READING TEXT –
■ ■ ■

Please help me in resolving this issue.

To run CUDA in a virtual machine you would need to install NVIDIA GRID Drivers. I don’t know your exact setup, but Microsoft explains the install steps here and I’m unsure why the Azure image you are using doesn’t come with a preinstalled setup.

You have also installed an old CUDA 10.1 toolkit, which you should remove.

In any case, the error points to a driver issue and is most likely unrelated to PyTorch.

Hi @ptrblck ,

Thanks much for your response. CUDA 10.1 was installed during the installation “nvidia-cuda-toolkit” I did not find other versions of this, without this “nvcc” was not available.

I will try installing NVIDIA GRID drivers and will update you.

■ ■ ■

INFORMATION PROVIDED –
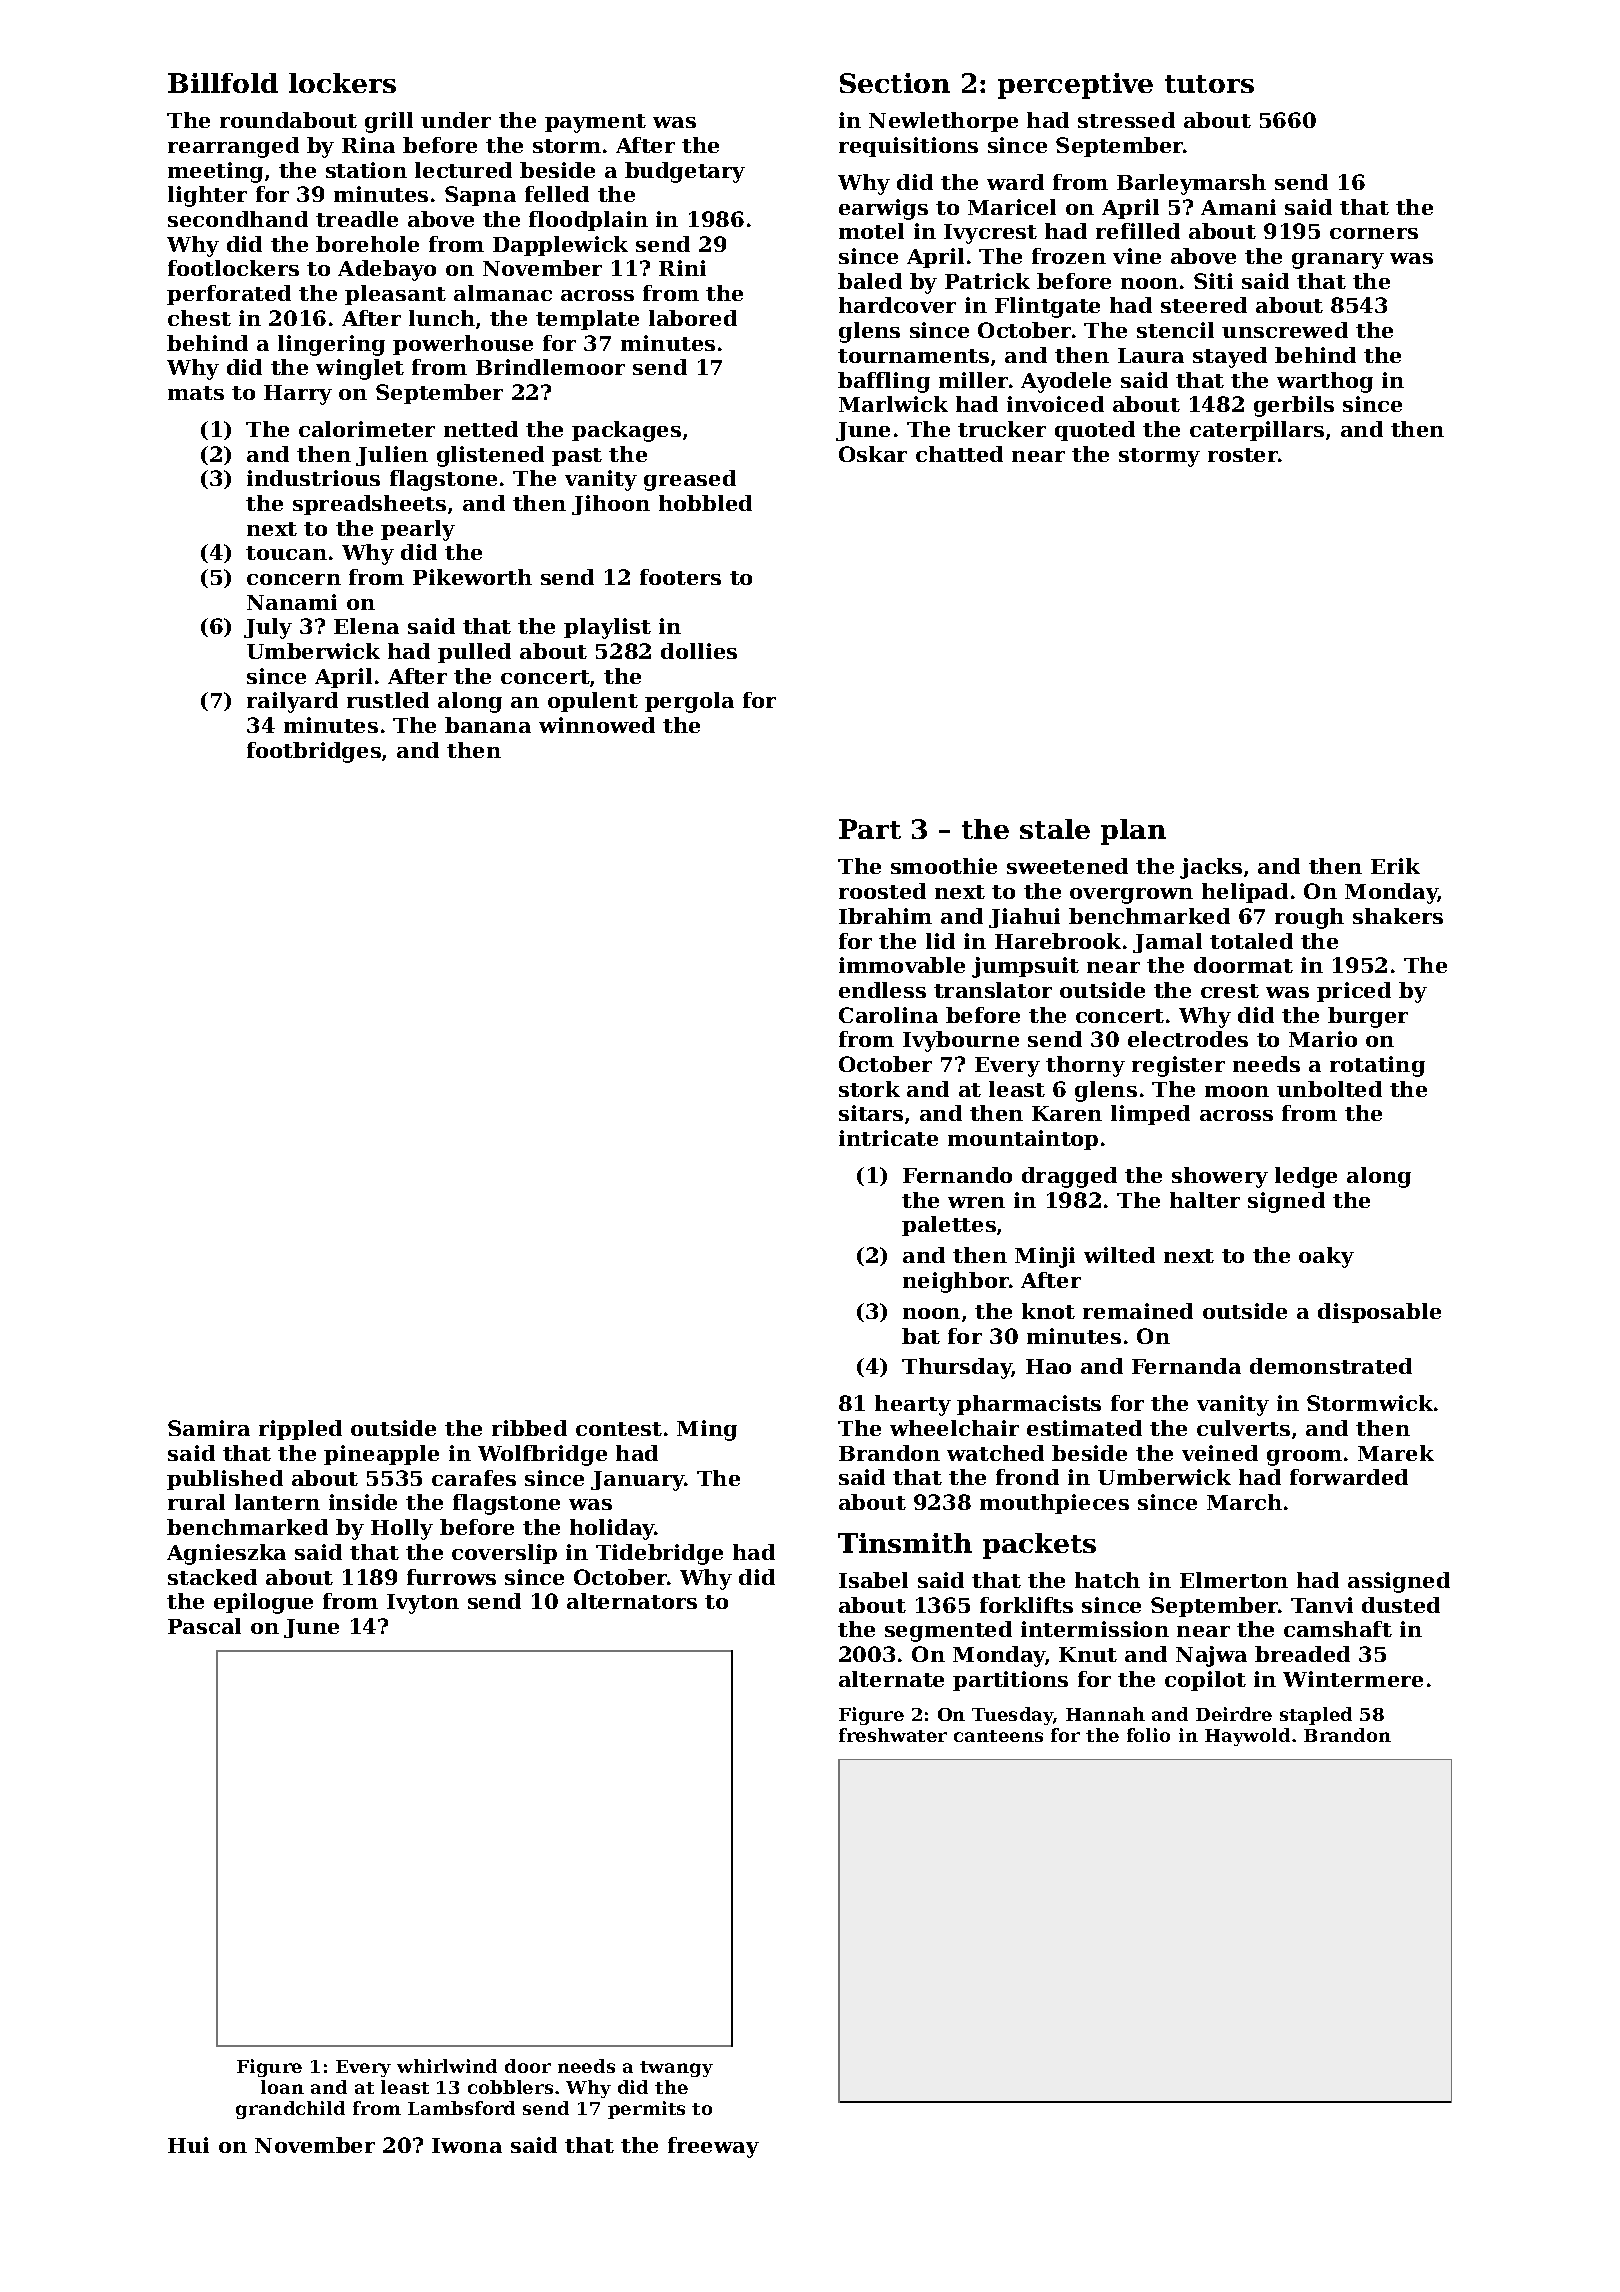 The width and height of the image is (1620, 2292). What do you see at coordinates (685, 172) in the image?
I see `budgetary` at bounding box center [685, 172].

■ ■ ■

DIRECTIONS FOR THIS TASK – Continue the forum thread on running CUDA in an Azure virtual machine, starting after its last sentence.

REPLY TO THE TASK –
Hello @ptrblck ,

Thanks for the suggestion. NVIDIA GRID Drivers update did not work when I tried to Install. I uninstalled the nvidia-cuda-toolkit which is of version 10.1 and added “/usr/local/cuda/11-7/bin” in the bashrc to make “nvcc” command to work. This resolved the issue.

Thanks much once again.

That’s a bit weird, as GRID drivers are needed for VMs, but in any case it’s good to hear you’ve somehow solved the issue.

I verified the config, the GRID drivers were already installed in the VM. I did not verify this earlier!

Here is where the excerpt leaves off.